What to work on
Copy out the records word for word, starting at the line that contains "You are a computer-use" and ending at the line that contains "Instruction: Click the", with both of those lines included.

Supplied data

— BEGIN —

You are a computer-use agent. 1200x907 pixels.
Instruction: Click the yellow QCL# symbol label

— END —
— BEGIN —

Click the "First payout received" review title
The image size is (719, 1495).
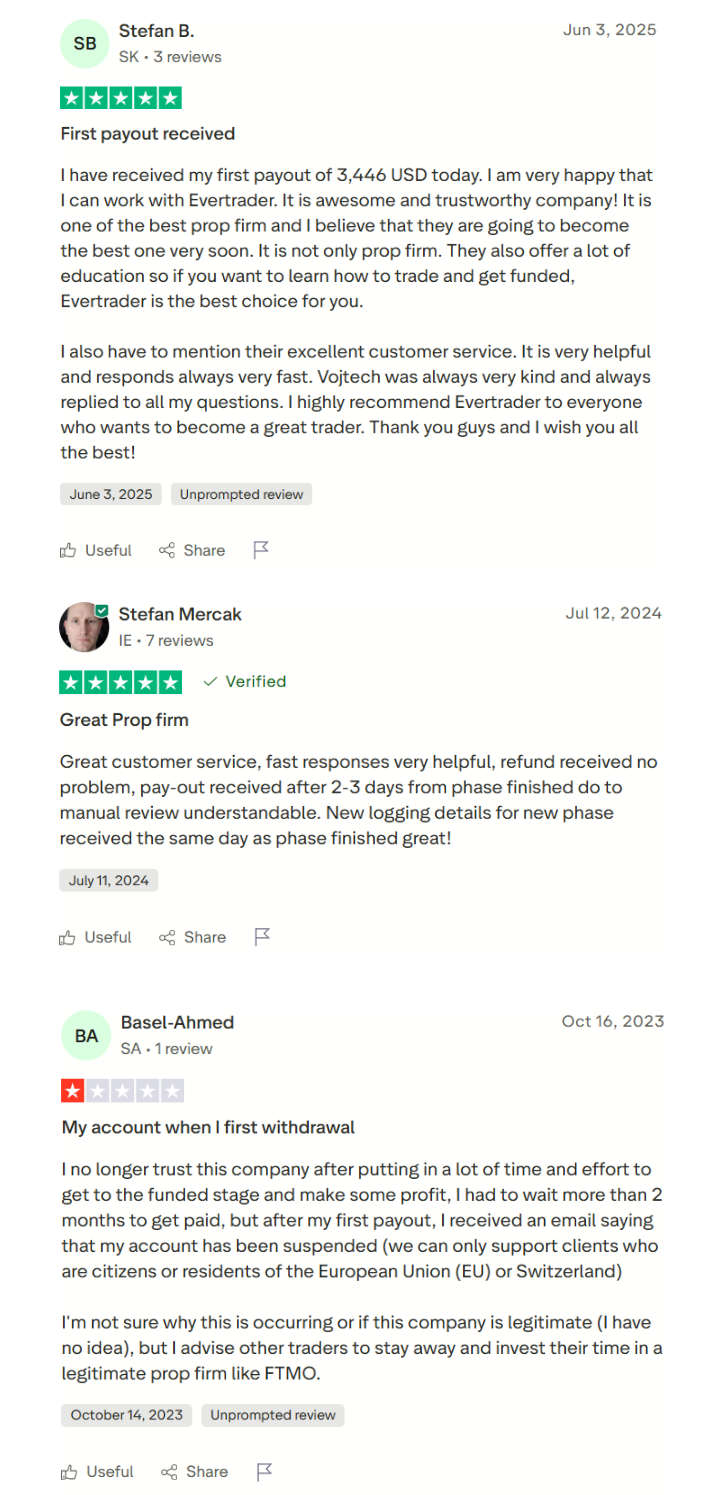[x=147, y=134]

— END —

Task output
You are a computer-use agent. 1200x907 pixels.
Instruction: Click the yellow QCL# symbol label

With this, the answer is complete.